#### [Supplied information]

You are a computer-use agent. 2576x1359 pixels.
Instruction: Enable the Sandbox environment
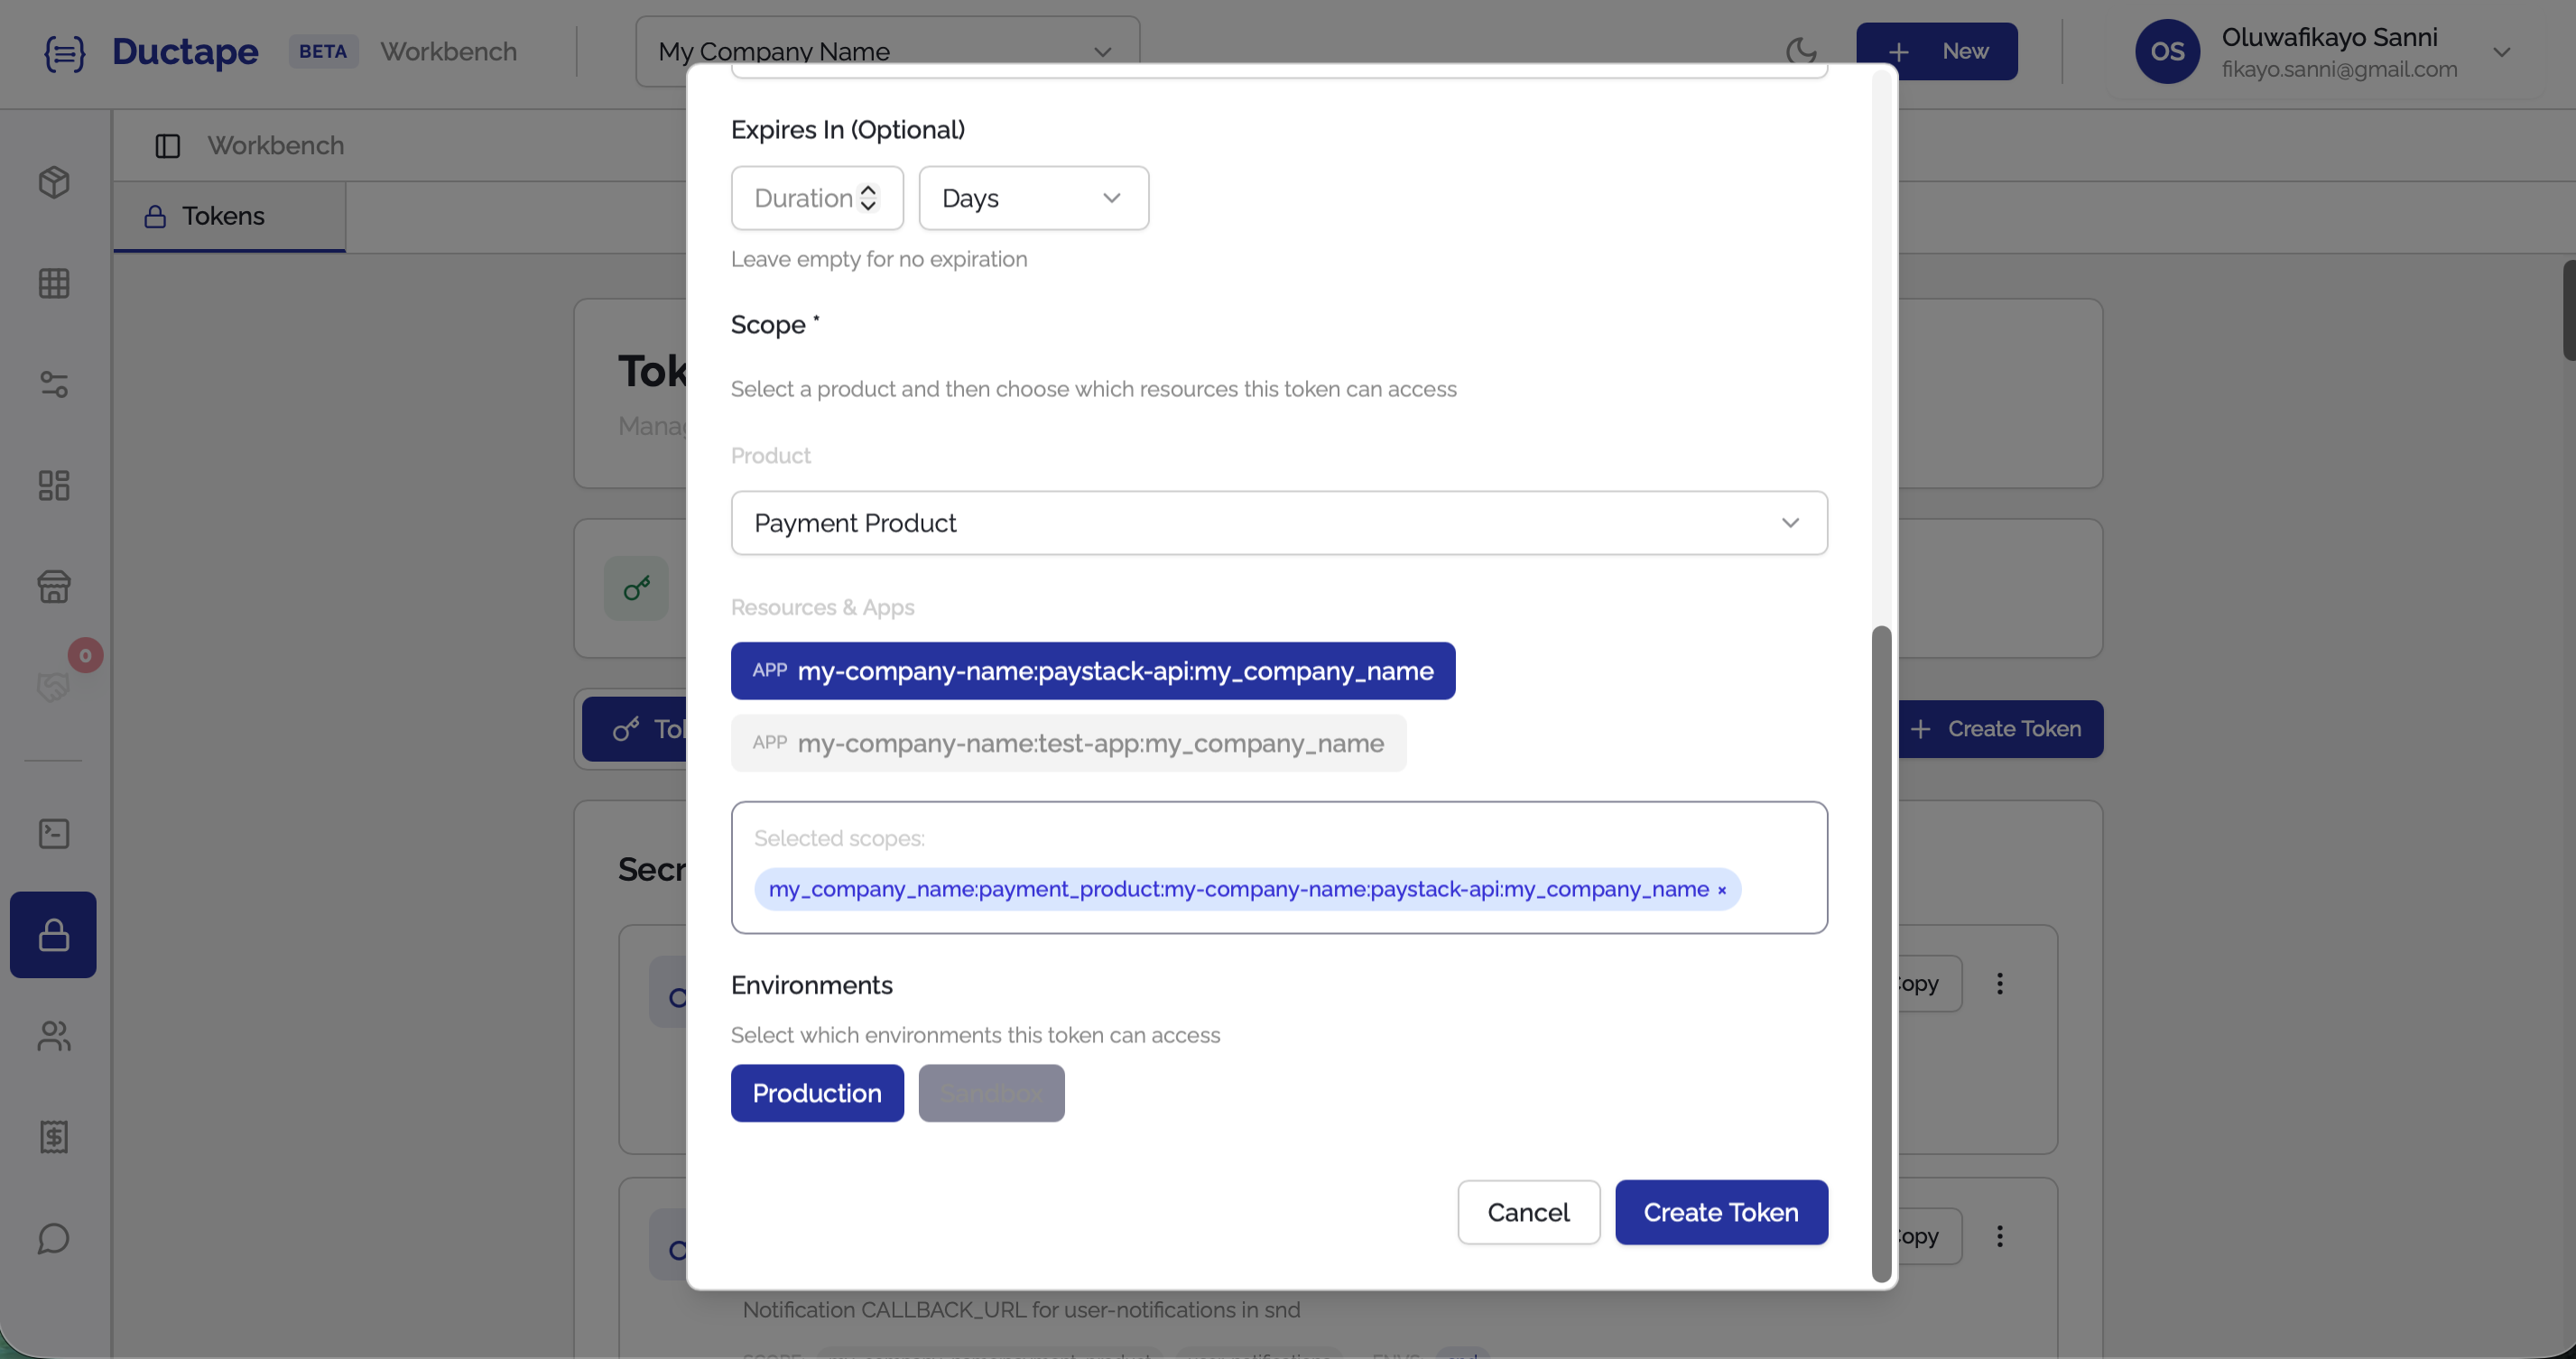click(x=991, y=1092)
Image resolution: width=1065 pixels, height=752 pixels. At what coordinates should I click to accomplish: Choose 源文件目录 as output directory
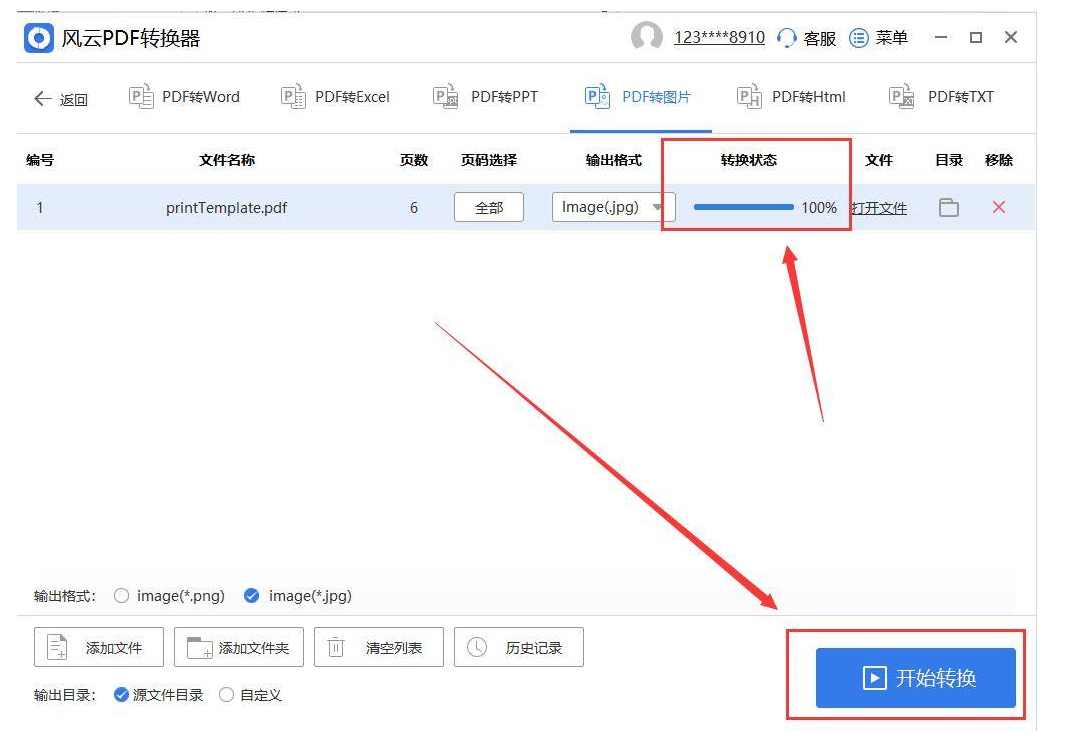pyautogui.click(x=121, y=695)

#### [What the exercise asks]
Format every line of the listing above as a JSON list of strings, one string per line, with blank lines omitted and the pictures left out.

#### [Result of this exercise]
[
  "You are a computer-use agent. 2576x1359 pixels.",
  "Instruction: Enable the Sandbox environment",
  "click(x=991, y=1092)",
  "Image resolution: width=1065 pixels, height=752 pixels. At what coordinates should I click to accomplish: Choose 源文件目录 as output directory",
  "pyautogui.click(x=121, y=695)"
]